EXERCISE INSTRUCTIONS ->
Report every line of the records that includes the word "will".

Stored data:
☆ ☆ ☆ ☆

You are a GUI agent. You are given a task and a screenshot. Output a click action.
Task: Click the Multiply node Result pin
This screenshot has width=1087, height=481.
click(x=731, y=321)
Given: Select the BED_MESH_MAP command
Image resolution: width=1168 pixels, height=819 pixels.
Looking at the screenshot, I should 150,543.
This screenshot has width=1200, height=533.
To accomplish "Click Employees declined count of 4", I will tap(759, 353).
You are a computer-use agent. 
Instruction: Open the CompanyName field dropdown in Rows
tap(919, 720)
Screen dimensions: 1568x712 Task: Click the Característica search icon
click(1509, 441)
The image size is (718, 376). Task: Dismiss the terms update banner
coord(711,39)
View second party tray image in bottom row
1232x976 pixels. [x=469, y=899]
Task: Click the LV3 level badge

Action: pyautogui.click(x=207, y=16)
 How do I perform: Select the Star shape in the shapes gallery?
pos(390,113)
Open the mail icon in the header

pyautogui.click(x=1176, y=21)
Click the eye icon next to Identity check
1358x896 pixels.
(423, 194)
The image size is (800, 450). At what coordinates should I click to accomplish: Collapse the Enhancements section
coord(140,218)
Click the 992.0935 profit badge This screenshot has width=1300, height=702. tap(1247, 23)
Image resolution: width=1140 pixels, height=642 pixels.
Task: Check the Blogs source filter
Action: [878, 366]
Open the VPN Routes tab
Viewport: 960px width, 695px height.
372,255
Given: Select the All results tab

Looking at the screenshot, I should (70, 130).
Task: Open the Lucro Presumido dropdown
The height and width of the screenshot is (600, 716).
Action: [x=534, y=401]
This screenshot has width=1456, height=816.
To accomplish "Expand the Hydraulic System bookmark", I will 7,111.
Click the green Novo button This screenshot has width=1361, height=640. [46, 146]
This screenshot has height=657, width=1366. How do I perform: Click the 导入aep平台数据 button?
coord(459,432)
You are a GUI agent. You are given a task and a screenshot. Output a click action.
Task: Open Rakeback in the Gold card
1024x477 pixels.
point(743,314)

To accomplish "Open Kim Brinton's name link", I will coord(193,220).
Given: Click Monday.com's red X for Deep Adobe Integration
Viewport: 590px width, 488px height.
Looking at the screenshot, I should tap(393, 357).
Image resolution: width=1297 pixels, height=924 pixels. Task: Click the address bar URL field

☆ ☆ ☆ ☆

OUTPUT OF THE TASK ->
To accomplish "Click Employees declined count of 4", I will tap(759, 353).
To accomplish "Expand the Hydraulic System bookmark", I will 7,111.
To accomplish "Open Kim Brinton's name link", I will coord(193,220).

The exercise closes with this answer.